Mouse Guard Roleplaying Game
- First edition cover
- Designers: Luke Crane
- Illustrators: David Petersen
- Publishers: Archaia Studios Press
- Publication: 24 December 2008; 17 years ago
- Genres: Fantasy tabletop role-playing game
- Systems: Based on The Burning Wheel
- Players: 2–6
- Chance: Dice rolling
- Skills: Cooperation; Role-playing; Strategy; Problem solving;
- Website: mouseguard.net/rpg
- ISBN: 978-1-932386-88-2

= Mouse Guard Roleplaying Game =

Fantasy tabletop role-playing game

The Mouse Guard Roleplaying Game is a fantasy tabletop role-playing game designed by Luke Crane and illustrated by David Petersen. Based on Petersen's Mouse Guard comic book series, it adapts the setting and tone of the original stories using a streamlined version of Crane's The Burning Wheel system. The game was first published by Archaia Studios Press in December 2008, followed by a deluxe boxed set in 2011 and a second edition in 2015.

Set in a medieval-inspired fantasy world populated by anthropomorphic mice, the game focuses on the Mouse Guard, an order sworn to protect their kin from predators and other threats. Emphasising cooperation, duty, and survival, it combines tactical gameplay with narrative role-playing. The Mouse Guard Roleplaying Game received critical acclaim and won several major awards, including the Origins Award for Best Roleplaying Game and multiple Indie RPG Awards.

== Publication history ==
The Mouse Guard Roleplaying Game was published in hardback on 24 December 2008; a deluxe boxed set was released in 2011. A second edition of the game was released on 3 November 2015.

== Setting ==

Mouse Guard is a medieval-inspired fantasy setting centred on an order of anthropomorphic mouse rangers who protect their fellow mice from predators and other threats. Created by David Petersen for his Eisner Award-winning comic series, the setting portrays a hidden mouse civilization built within a natural world that is vast and perilous from their perspective.

For the role-playing game, Petersen collaborated with designer Luke Crane to expand many aspects of the setting that were only hinted at in the comics, such as the process by which a mouse becomes a member of the Guard and the structure of their patrols. The game allows players to explore stories set during any season and to create their own patrols and missions within the established world. Petersen contributed around sixty new illustrations and additional lore describing mouse culture, geography, and daily life, making the rulebook serve both as a game manual and as a guide to the broader Mouse Guard universe.

== System ==
The game uses a simplified version of Luke Crane's The Burning Wheel system, based on standard six-sided dice, with rolls of 4–6 counting as successes. Each character is defined by three key traits—a belief (a guiding principle), a goal (an immediate objective), and an instinct (a habitual response)—each of which has mechanical effects during play.

The game is designed for two to six players and requires pencils, paper, and around ten six-sided dice.

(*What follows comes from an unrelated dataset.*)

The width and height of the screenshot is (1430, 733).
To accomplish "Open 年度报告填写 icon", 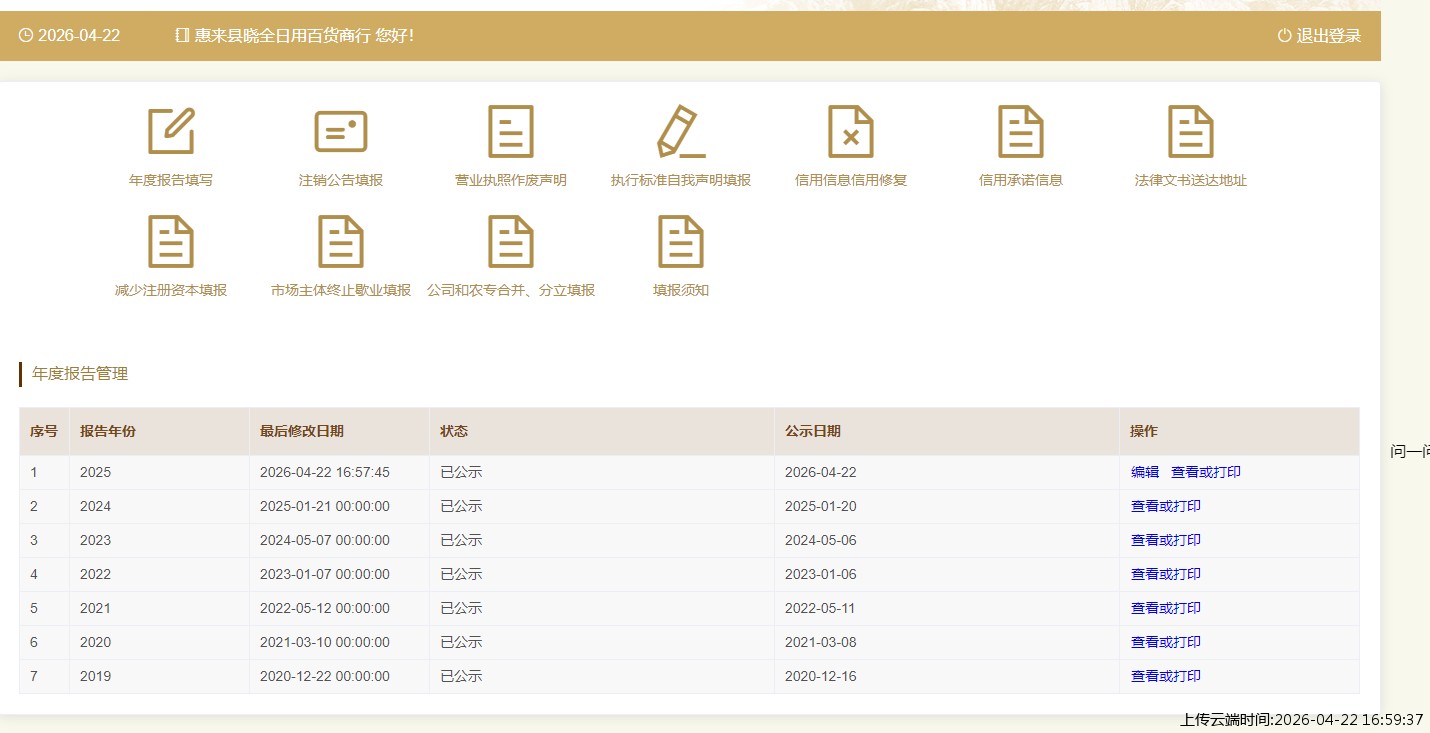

One participant acts as the game master (GM), who controls the antagonists, supporting characters, and setting, while the remaining players portray individual guardmouse characters forming a patrol. Play alternates between the GM's turn, in which the patrol faces obstacles and challenges, and the players' turn, during which they pursue personal goals and recover from their trials.

== Reception ==
The Mouse Guard Roleplaying Game received strong critical acclaim and numerous industry awards. It won the 2008 Origins Award for Best Roleplaying Game, as well as several Indie RPG Awards, including Game of the Year, Best Production, and Best Support. It also received three silver ENnies in 2009 and was shortlisted for the 2009 Diana Jones Award.

Reactor described it as "a fantastic game which challenges players' imagination and creativity". The 2011 deluxe boxed set was praised by Wired, which called it "easily the most beautiful RPG I have ever laid eyes on".